Les 24 commissaires présents ont donc élargir leurs horizons, comprendre les possibilités et les limites du processus en cours à partir des aspects suivants :  

  • la notion de justice transitionnelle et ses 4 piliers ;
  • la prise en compte du genre dans la JT ;
  • le fonctionnement des commissions vérité ;
  • l’interdépendance et la complémentarité entre les piliers ;
  • les avantages et limites des mécanismes traditionnels dans la JT ;
  • les différents niveaux de réconciliation ;
  • le rôle des Opérations de Maintien de la Paix dans la JT ;
  • les facteurs de succès d’un processus de JT.

Mes modules ont permis aux participants de mieux cerner l’interprétation des mandats des commissions qui ont la chargé des victimes issues de graves violations des droits humains. 


Retour sur l’Accord pour la paix et la réconciliation, en quelques mots


Rappelons que le 15 mai 2015, à la suite de trois années de conflit, le Mali a signé l’Accord pour la Paix et la Réconciliation, document parachevé un mois plus tard entre les différentes parties maliennes (Gouvernement, Plate-forme, Coordination des Mouvements de l’Azawade CMA) et la Médiation Internationale.

Cet Accord vise à instaurer une paix durable au Mali et pour ce faire, le pays a mis en place 4 commissions :

  • Commission Vérité Justice et Réconciliation (CVJR) ayant pour mission de contribuer à l’instauration d’une paix durable à travers la recherche de la vérité, la réconciliation et la consolidation de l’unité nationale ;
  • Commission Désarmement, Démobilisation et  Réinsertion (DDR) chargée du désarmement, démobilisation et de la réinsertion des ex combattants ;
  • Commission d’Intégration (CI) chargé de la définition et de la modalité d’intégration des ex combattants dans les forces armées et de sécurité ainsi que dans la fonction publique ;
  • Commission de Réformes du Secteur de la Sécurité (RSS) suffisamment représentatif et réunissant des capacités issues des différentes communautés, en vue d’entreprendre une réflexion approfondie sur une nouvelle vision nationale de la sécurité et de la défense au regard des facteurs locaux, régionaux, nationaux et internationaux pertinents.

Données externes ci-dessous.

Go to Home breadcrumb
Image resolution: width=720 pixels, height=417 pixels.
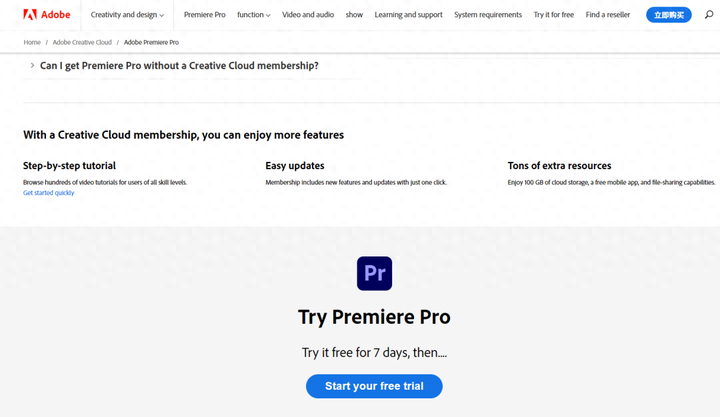click(32, 42)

Des leçons partagées, et apprises


La gestion de la phase post conflit ne saurait être l’affaire d’un seul secteur, mais plutôt de la conjugaison de plusieurs efforts.

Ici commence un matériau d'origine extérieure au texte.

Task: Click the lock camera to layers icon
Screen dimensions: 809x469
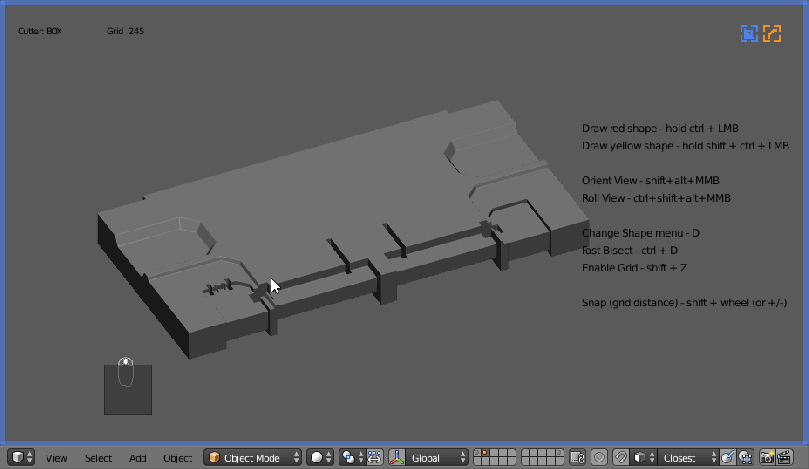Action: click(577, 457)
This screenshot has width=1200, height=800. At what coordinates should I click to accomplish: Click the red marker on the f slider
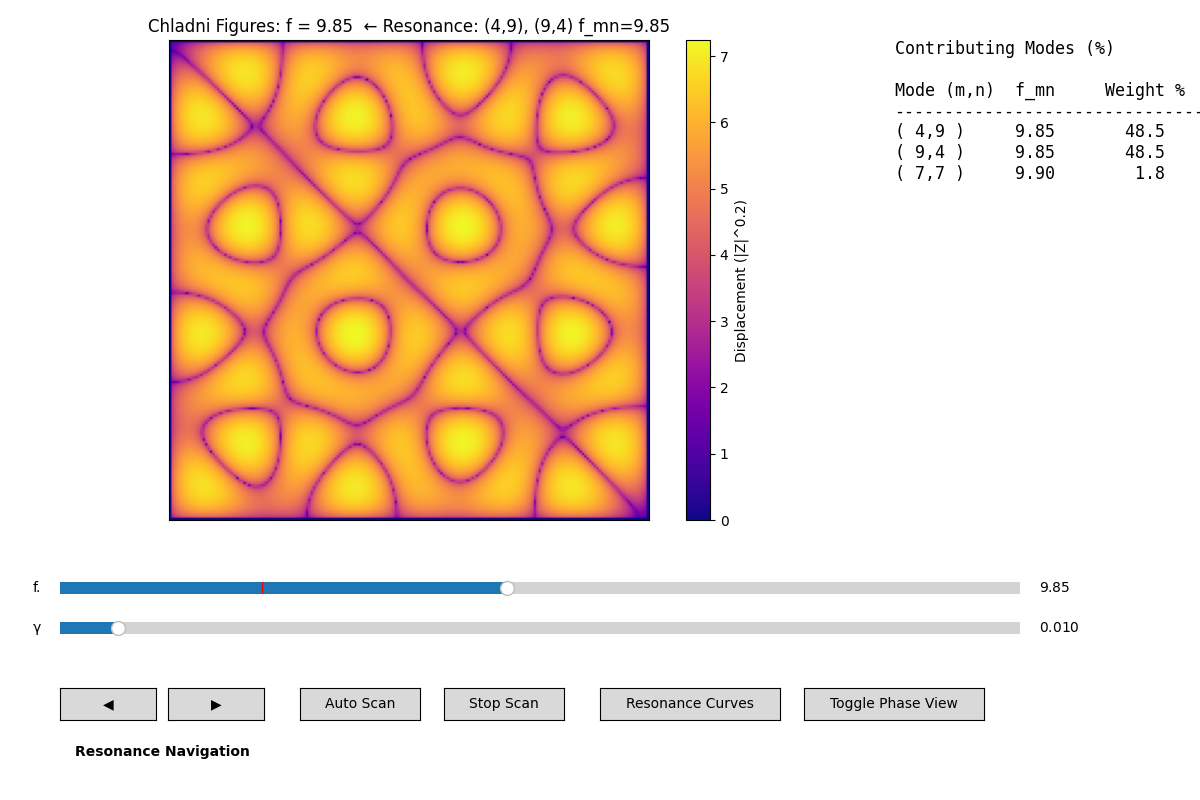(x=262, y=588)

A titre d’exemple, on ne saurait garantir la non répétition des crimes sans la prise en compte du DDR, on ne saurait également tourner définitivement cette page douloureuse sans prévoir l’intégration des ex-combattants dans l’armée ou de les inclurent dans les différents types d’activités qui peuvent être mises en œuvre en vue d’appuyer le processus de paix, de renforcer la confiance, de contribuer à un climat de sécurité ou encore l’application du veeting.

 

Présentation du conseiller volontaire d'ASFC devant les participant-e-s.

 

Aussi, jusqu’à maintenant, chacune des commissions travaille dans son coin et selon sa propre logique, alors que toutes sont préoccupées par la plupart du temps par les mêmes victimes. D’où la nécessité d’un travail en symbiose pour éviter des doublons ou des écarts en terme de proposition des mesures de réparations.

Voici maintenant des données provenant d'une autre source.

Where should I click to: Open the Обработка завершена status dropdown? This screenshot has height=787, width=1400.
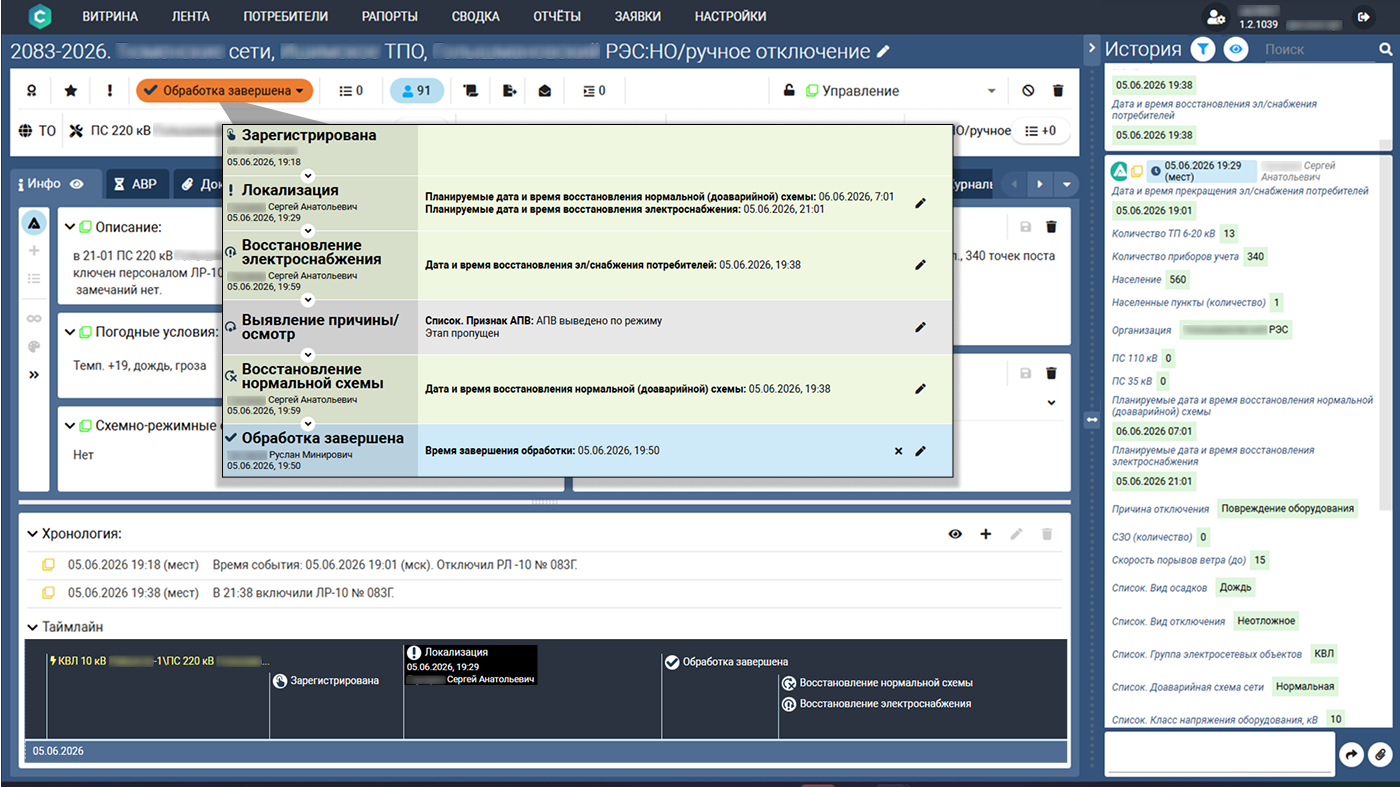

C’est conscient de ces enjeux et défis que j’ai apporté ma contribution afin que les quatre commissions échangent et cernent la pertinence de leur complémentarité dans le processus de justice transitionnelle.  J’ai bénéficié de la culture, des habitudes et l’ouverture d’esprit des différents commissaires permettant d’éloigner de moi certains  préjugés.

C’était une excellente occasion d’échanges,  je reste convaincu que les connaissances acquises permettront aux différents acteurs de jouer pleinement le rôle d’artisan de la paix et de la réconciliation. Les commissaires sont maintenant mieux outillés et en mesure d’atteindre leurs objectifs et de renforcer davantage le mécanisme de collaboration entre les différentes commissions. Et pour y parvenir, ils doivent surmonter sur leur passage des difficultés.

Chose certaine, nous serons là pour les appuyer.